(begin)
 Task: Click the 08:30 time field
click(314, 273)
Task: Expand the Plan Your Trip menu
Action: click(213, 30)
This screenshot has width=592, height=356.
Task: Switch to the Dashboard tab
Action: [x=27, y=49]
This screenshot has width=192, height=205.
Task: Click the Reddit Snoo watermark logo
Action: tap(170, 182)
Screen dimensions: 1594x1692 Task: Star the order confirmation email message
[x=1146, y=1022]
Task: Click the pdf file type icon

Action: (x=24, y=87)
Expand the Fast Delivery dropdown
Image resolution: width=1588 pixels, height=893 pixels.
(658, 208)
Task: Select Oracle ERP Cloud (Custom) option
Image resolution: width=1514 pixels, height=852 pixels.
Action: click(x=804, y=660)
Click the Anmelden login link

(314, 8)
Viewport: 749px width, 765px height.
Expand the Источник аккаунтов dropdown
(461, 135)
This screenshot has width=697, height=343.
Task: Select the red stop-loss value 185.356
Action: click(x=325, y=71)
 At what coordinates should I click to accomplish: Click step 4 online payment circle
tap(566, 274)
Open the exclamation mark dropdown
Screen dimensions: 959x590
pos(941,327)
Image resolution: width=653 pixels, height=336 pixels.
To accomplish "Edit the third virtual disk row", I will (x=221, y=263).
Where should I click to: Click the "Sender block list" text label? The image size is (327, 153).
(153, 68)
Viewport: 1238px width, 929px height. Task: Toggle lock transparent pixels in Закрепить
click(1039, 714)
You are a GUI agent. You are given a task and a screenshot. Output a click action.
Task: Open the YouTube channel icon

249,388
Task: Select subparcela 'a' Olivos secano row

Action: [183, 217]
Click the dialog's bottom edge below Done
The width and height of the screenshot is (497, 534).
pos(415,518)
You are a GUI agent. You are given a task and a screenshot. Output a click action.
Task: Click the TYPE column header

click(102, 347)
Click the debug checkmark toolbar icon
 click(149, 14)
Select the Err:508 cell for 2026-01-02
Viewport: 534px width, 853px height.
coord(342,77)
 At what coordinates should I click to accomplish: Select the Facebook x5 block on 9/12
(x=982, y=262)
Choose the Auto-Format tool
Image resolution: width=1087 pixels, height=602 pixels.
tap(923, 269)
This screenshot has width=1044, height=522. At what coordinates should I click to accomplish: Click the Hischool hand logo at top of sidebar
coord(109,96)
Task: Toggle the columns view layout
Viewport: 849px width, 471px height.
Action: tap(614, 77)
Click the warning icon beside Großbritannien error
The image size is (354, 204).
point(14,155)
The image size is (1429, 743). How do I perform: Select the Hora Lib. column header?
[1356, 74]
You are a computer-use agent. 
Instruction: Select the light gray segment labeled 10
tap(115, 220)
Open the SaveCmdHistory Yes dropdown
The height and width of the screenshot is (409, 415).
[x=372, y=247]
(end)
### Exercise goal:
Copy the listing above line for line, with no changes.

### Solution for this task:
 Task: Click the 08:30 time field
click(314, 273)
Task: Expand the Plan Your Trip menu
Action: click(213, 30)
This screenshot has width=592, height=356.
Task: Switch to the Dashboard tab
Action: [x=27, y=49]
This screenshot has width=192, height=205.
Task: Click the Reddit Snoo watermark logo
Action: tap(170, 182)
Screen dimensions: 1594x1692 Task: Star the order confirmation email message
[x=1146, y=1022]
Task: Click the pdf file type icon

Action: (x=24, y=87)
Expand the Fast Delivery dropdown
Image resolution: width=1588 pixels, height=893 pixels.
(658, 208)
Task: Select Oracle ERP Cloud (Custom) option
Image resolution: width=1514 pixels, height=852 pixels.
Action: click(x=804, y=660)
Click the Anmelden login link

(314, 8)
Viewport: 749px width, 765px height.
Expand the Источник аккаунтов dropdown
(461, 135)
This screenshot has width=697, height=343.
Task: Select the red stop-loss value 185.356
Action: click(x=325, y=71)
 At what coordinates should I click to accomplish: Click step 4 online payment circle
tap(566, 274)
Open the exclamation mark dropdown
Screen dimensions: 959x590
pos(941,327)
Image resolution: width=653 pixels, height=336 pixels.
To accomplish "Edit the third virtual disk row", I will (x=221, y=263).
Where should I click to: Click the "Sender block list" text label? The image size is (327, 153).
(153, 68)
Viewport: 1238px width, 929px height. Task: Toggle lock transparent pixels in Закрепить
click(1039, 714)
You are a GUI agent. You are given a task and a screenshot. Output a click action.
Task: Open the YouTube channel icon

249,388
Task: Select subparcela 'a' Olivos secano row

Action: [183, 217]
Click the dialog's bottom edge below Done
The width and height of the screenshot is (497, 534).
pos(415,518)
You are a GUI agent. You are given a task and a screenshot. Output a click action.
Task: Click the TYPE column header

click(102, 347)
Click the debug checkmark toolbar icon
 click(149, 14)
Select the Err:508 cell for 2026-01-02
Viewport: 534px width, 853px height.
coord(342,77)
 At what coordinates should I click to accomplish: Select the Facebook x5 block on 9/12
(x=982, y=262)
Choose the Auto-Format tool
Image resolution: width=1087 pixels, height=602 pixels.
tap(923, 269)
This screenshot has width=1044, height=522. At what coordinates should I click to accomplish: Click the Hischool hand logo at top of sidebar
coord(109,96)
Task: Toggle the columns view layout
Viewport: 849px width, 471px height.
Action: tap(614, 77)
Click the warning icon beside Großbritannien error
The image size is (354, 204).
point(14,155)
The image size is (1429, 743). How do I perform: Select the Hora Lib. column header?
[1356, 74]
You are a computer-use agent. 
Instruction: Select the light gray segment labeled 10
tap(115, 220)
Open the SaveCmdHistory Yes dropdown
The height and width of the screenshot is (409, 415).
[x=372, y=247]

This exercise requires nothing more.